» **Instructions for the task**:
Can the lines below, from the one that holds "The height and" to the very end, be echoed exactly, with both ends included and no pictures?

Material provided START

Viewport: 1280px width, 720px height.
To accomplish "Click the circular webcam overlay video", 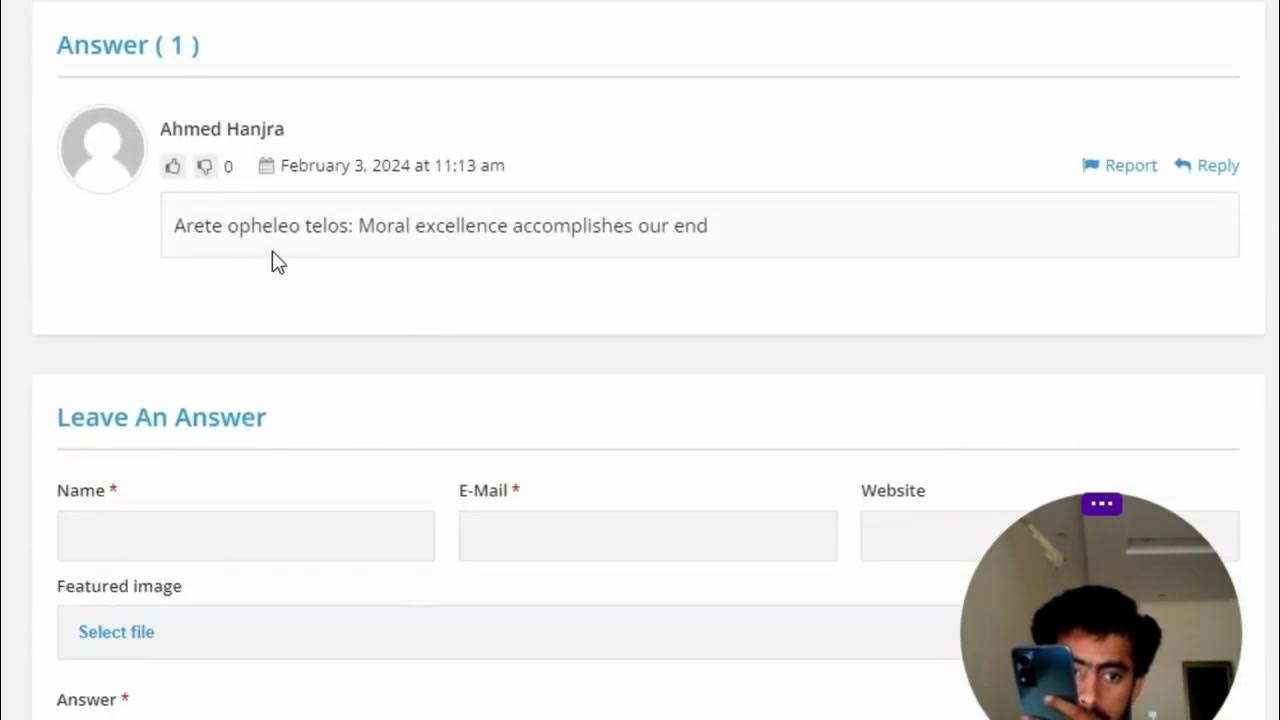I will (x=1101, y=612).
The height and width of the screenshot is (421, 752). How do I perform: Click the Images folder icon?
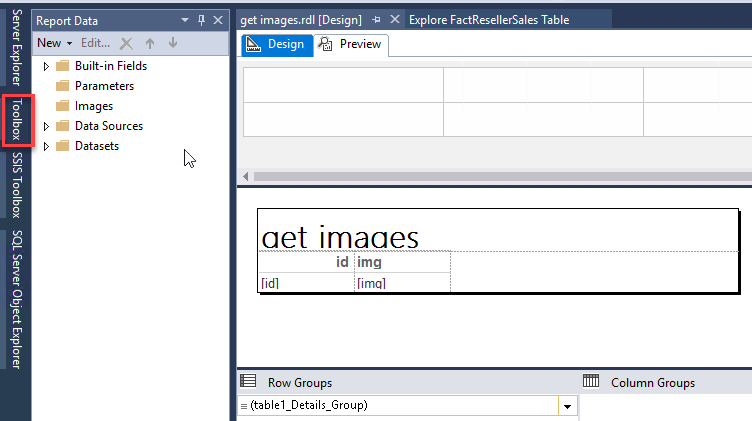point(62,106)
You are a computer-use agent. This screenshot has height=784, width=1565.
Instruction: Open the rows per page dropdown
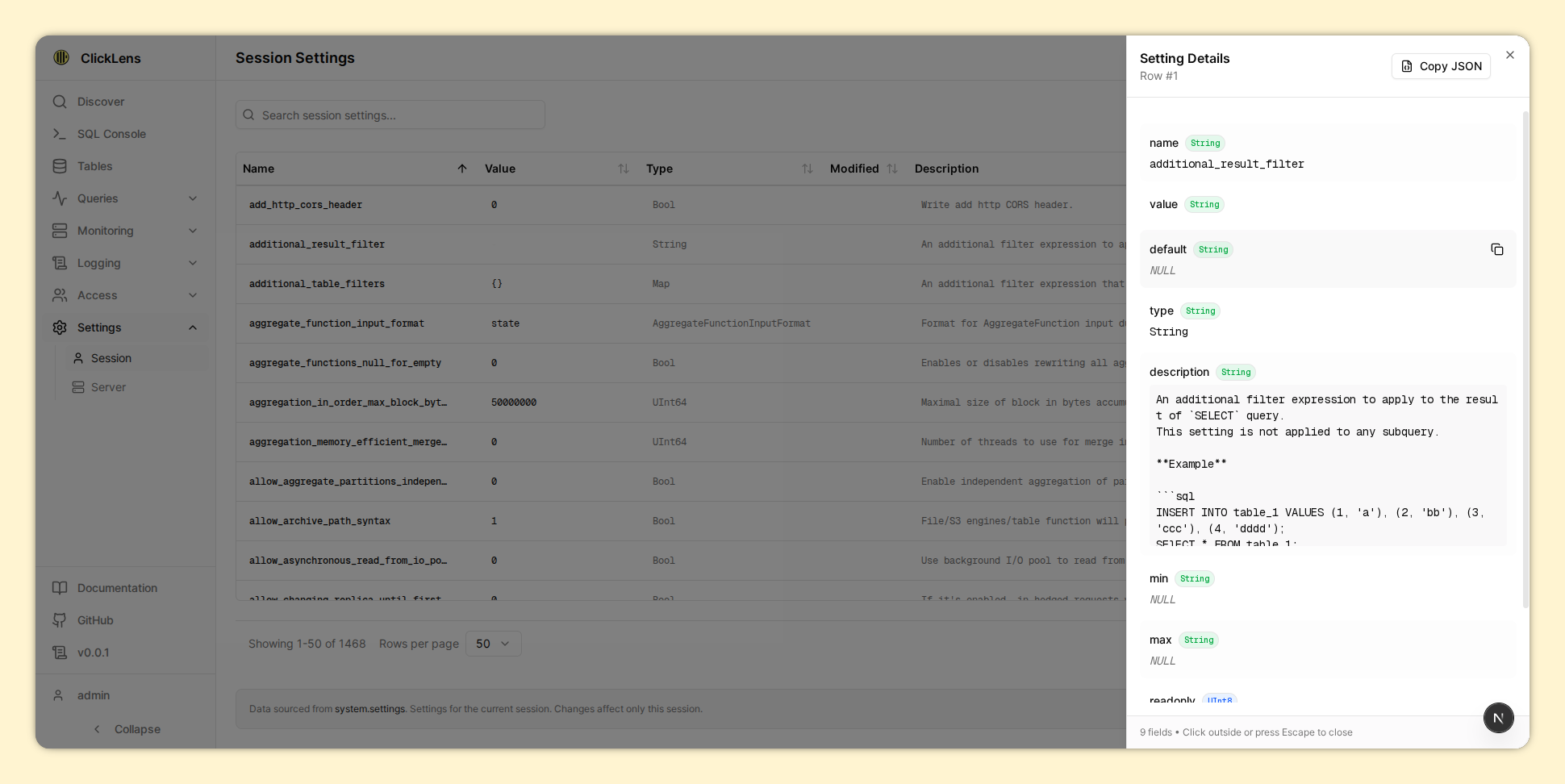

Material provided END

» **Your solution**:
The height and width of the screenshot is (421, 752). How do I perform: Click the Images folder icon?
point(62,106)
You are a computer-use agent. This screenshot has height=784, width=1565.
Instruction: Open the rows per page dropdown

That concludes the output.